Des médecins syriens ont fait de l'Allemagne leur patrie
Le docteur Hiba Alnayef, assistante pédiatrique à l'hôpital de Nauen, dans la banlieue de Berlin, raconte qu'au cours des dix derniers jours, on lui a demandé : "et si tous les Syriens repartaient maintenant ?"
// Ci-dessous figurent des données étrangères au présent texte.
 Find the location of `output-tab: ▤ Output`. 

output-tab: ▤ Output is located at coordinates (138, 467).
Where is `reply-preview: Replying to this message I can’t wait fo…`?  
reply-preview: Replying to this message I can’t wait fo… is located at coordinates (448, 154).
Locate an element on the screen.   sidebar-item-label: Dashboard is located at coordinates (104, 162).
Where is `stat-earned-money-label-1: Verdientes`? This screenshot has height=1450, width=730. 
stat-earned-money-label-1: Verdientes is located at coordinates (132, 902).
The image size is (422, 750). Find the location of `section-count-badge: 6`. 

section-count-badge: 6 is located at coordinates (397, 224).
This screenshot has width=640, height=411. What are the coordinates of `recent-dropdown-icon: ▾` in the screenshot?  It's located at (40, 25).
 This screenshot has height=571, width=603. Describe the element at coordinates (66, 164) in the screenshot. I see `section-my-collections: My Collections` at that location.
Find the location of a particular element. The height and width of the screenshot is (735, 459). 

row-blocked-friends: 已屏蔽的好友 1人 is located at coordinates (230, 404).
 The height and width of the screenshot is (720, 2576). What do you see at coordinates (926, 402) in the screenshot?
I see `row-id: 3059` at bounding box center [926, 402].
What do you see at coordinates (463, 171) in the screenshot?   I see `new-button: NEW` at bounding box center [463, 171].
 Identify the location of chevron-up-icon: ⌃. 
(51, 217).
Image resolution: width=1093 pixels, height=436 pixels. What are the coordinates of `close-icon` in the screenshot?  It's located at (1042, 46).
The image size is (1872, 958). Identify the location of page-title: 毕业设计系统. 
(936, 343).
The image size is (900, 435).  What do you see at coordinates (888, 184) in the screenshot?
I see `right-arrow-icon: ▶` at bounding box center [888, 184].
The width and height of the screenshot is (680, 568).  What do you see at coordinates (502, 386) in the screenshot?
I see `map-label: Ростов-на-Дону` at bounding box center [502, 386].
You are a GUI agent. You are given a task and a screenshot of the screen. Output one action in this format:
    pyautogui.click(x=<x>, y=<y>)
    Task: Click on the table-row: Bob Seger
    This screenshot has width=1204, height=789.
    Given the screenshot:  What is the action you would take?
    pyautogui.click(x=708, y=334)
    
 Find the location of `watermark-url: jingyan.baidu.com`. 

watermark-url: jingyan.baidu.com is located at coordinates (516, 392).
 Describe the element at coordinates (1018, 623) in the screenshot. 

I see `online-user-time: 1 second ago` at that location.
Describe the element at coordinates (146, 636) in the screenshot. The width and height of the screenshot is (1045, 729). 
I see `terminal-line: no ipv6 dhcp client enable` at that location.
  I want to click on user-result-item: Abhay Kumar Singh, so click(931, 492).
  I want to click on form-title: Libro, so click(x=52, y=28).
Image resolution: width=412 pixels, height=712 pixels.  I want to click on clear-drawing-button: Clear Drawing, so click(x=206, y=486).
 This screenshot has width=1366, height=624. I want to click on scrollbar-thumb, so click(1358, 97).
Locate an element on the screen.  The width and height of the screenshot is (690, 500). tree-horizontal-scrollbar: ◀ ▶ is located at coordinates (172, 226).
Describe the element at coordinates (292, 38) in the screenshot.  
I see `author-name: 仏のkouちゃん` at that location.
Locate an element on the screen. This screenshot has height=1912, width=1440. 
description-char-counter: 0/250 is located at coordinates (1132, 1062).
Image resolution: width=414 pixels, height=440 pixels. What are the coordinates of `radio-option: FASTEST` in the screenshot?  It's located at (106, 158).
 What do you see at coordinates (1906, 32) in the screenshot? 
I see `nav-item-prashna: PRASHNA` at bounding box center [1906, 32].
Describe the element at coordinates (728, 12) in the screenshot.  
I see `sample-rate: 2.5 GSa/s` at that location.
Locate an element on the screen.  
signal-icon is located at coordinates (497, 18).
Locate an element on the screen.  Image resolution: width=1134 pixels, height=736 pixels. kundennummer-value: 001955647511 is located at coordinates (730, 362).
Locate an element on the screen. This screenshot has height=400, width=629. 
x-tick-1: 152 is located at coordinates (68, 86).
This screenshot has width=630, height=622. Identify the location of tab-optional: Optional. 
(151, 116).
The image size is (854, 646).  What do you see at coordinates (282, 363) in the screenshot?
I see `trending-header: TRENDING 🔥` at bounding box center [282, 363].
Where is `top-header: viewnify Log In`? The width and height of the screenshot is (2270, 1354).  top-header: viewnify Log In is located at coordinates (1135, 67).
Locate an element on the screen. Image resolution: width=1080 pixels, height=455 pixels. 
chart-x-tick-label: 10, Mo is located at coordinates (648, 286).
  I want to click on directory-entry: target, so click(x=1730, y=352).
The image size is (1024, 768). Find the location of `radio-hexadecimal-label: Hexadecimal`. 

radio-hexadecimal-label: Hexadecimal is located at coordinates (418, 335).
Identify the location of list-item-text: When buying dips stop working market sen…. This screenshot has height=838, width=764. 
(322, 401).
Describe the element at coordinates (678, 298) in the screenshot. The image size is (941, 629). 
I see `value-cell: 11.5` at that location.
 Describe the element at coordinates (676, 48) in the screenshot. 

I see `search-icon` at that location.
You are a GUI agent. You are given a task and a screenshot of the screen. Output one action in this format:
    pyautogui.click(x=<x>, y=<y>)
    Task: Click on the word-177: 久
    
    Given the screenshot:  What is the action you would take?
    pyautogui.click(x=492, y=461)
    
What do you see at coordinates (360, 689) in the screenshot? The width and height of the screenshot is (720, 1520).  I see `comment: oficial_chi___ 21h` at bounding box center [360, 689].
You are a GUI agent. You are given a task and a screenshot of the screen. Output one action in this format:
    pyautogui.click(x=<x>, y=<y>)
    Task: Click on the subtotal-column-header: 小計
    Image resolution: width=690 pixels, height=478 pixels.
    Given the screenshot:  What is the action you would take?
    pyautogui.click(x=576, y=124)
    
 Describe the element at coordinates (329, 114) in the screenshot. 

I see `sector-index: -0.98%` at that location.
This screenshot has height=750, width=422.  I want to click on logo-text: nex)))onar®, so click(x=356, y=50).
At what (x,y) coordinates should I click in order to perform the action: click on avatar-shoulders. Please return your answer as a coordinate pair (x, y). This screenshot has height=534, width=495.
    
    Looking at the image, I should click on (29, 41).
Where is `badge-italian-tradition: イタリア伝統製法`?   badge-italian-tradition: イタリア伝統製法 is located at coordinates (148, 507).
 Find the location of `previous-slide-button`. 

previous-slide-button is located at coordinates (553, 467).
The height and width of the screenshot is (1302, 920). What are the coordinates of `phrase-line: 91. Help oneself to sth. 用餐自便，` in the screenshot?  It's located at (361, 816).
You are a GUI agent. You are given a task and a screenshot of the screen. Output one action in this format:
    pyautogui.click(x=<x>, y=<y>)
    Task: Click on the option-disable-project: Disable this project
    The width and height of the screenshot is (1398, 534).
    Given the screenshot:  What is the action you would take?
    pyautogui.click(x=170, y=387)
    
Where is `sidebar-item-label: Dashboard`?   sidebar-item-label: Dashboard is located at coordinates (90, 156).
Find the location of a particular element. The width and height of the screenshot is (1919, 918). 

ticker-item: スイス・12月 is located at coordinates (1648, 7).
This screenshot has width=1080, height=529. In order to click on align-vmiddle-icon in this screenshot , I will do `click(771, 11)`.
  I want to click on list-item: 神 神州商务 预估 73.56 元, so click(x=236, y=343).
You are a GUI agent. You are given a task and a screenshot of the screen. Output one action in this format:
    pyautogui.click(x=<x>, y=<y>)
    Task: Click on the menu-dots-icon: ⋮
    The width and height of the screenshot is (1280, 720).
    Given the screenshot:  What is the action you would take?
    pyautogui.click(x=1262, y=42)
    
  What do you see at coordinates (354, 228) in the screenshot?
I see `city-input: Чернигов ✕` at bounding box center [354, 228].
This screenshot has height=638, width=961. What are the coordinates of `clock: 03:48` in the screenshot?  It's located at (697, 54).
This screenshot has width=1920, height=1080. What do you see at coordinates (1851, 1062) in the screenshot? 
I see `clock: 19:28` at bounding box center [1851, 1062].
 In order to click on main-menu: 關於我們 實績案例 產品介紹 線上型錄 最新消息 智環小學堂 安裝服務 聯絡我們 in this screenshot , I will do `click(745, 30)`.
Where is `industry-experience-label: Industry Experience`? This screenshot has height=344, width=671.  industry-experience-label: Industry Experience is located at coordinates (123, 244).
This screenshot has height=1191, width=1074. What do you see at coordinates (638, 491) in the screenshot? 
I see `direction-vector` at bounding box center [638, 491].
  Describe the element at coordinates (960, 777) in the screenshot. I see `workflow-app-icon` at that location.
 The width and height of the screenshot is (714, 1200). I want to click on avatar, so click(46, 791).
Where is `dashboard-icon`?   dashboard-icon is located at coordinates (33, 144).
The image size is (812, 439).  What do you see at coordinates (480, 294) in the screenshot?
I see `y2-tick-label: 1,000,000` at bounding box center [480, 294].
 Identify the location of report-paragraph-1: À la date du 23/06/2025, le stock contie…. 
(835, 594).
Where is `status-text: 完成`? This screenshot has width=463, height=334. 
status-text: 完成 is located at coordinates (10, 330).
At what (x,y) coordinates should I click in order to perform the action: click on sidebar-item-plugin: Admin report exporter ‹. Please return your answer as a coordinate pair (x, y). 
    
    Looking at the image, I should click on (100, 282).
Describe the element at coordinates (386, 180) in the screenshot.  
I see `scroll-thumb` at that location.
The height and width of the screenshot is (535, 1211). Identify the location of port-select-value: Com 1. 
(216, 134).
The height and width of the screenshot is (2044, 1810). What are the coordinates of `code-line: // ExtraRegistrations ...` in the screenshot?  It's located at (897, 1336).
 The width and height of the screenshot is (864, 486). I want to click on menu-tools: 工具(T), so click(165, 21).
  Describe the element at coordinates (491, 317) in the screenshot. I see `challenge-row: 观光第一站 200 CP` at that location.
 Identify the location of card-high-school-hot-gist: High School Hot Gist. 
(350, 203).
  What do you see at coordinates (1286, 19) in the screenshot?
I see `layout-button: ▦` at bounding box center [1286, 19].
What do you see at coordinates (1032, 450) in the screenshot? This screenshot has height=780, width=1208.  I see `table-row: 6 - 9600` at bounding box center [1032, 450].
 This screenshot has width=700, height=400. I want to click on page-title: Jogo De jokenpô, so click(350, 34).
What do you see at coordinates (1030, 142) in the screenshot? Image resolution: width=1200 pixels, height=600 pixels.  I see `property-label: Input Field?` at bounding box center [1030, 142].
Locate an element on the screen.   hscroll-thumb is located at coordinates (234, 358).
"Je ne sais pas - certains le veulent, mais c'est très difficile et incertain", a déclaré Alnayef, née à Alep, qui a passé une grande partie de sa vie en dehors de la Syrie et est arrivée en Allemagne depuis l'Espagne en 2016. Elle dit que c'est quelque chose auquel elle pense, "mais j'ai une patrie ici aussi maintenant."
Elle a déclaré qu'elle et d'autres médecins et pharmaciens syriens aimeraient établir une coopération entre l'Allemagne et la Syrie. "Les Allemands ont besoin de spécialistes, la Syrie a besoin de soutien... de rénovation, tout est détruit aujourd'hui", a-t-elle déclaré. "Je pense que nous pouvons travailler ensemble pour aider les deux sociétés."
Mme Alnayef a déclaré que le système de santé allemand aurait "un gros problème" si une partie seulement de ses médecins syriens décidaient de partir - "nous manquons de personnel, nous sommes épuisés, nous faisons le travail de plusieurs médecins".
Elle a déclaré que l'Allemagne avait offert "un port sûr", mais que la discrimination et le racisme étaient des problèmes et que l'intégration était un défi.
Le Dr Ayham Darouich, 40 ans, qui a quitté Alep pour l'Allemagne afin d'étudier la médecine en 2007 et qui a son propre cabinet de médecine générale à Berlin depuis 2021, a déclaré que "d'après ce que j'ai entendu, aucun membre de mon cercle d'amis ne veut rentrer." "Ils ont leur famille ou leur cabinet ici, ils ont leur société ici, ils vivent dans leur patrie", a déclaré M. Darouich. Les inquiétudes de l'Allemagne quant à un éventuel retour sont "un peu exagérées ou injustifiées."
Mais il a ajouté que l'Allemagne devait faire davantage pour persuader les professionnels de la santé de rester dans le pays après leur formation, et qu'elle pouvait également faire davantage pour se rendre attrayante aux yeux des étrangers afin de combler les lacunes en matière de main-d'œuvre.
"Nous constatons que les infirmières et les professionnels de la santé dans les hôpitaux gagnent relativement peu par rapport aux États-Unis ou à la Suisse", a déclaré M. Darouich, ajoutant que des horaires de travail mal réglementés et des hôpitaux en sous-effectif font partie des facteurs qui "font fuir les gens."